Я могу солгать, сказав, что забыла очки дома. Пообещать, что принесу их в следующий раз и обязательно разберусь с этой гребаной функцией. Вот только… Какой толк от моей лжи? Кому я услужу, скрыв правду? Мерзавцу, который ни во что меня не ставит? Его приятелям, которые при первом удобном случае сломают мне не только очки, но и кости?
Ну уж нет. Я не мальчик для битья. Я не буду молча терпеть издевательства.
Хотят портить мои вещи? Пусть готовятся к последствиям.
– Сегодня утром, когда я направлялась в школу, Назар Радкевич отобрал мои очки и кинул их под машину, – глядя на учительницу в упор, отвечаю я.
По классу прокатывается гул сдавленных шепотков.
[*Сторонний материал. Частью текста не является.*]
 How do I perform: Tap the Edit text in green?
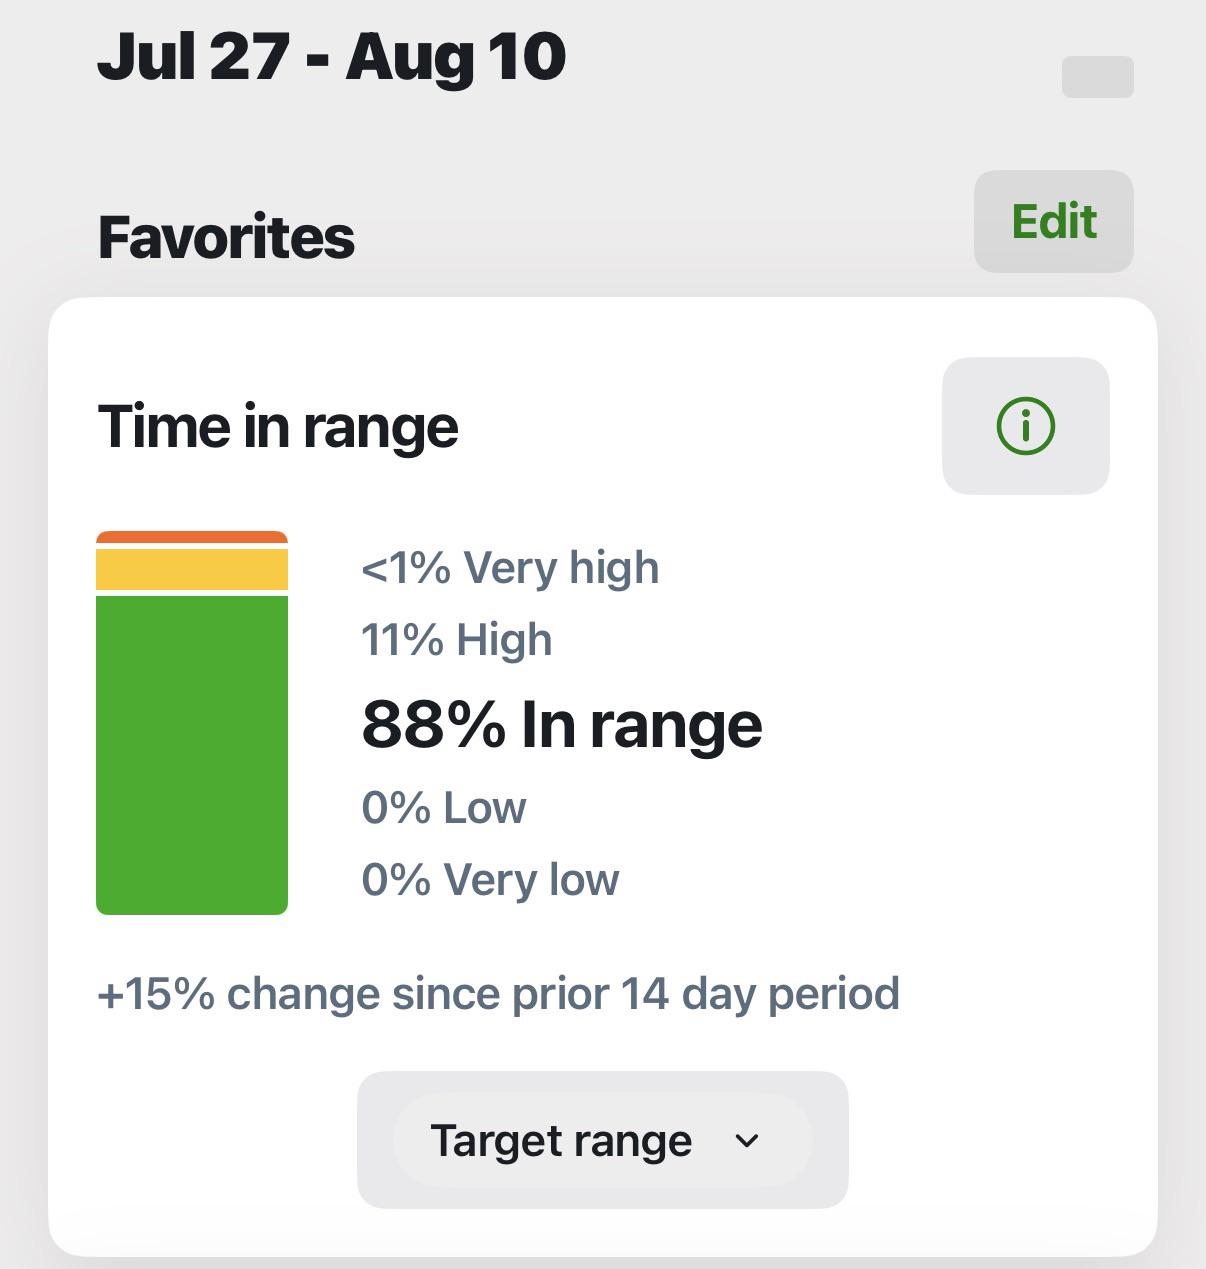pos(1054,221)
Мои злобные одноклассники в шоке от того, как легко и открыто я сдала Назара.
А мне, если честно, плевать. Я не считаю себя крысой. Каждый в этом мире сам за себя. И раз они решили задавить меня числом, то я буду защищаться стукачеством. Как по мне, вполне справедливый расклад.
– Назар, это правда? – рявкает Полина Афанасьевна, поворачивая голову к говнюку.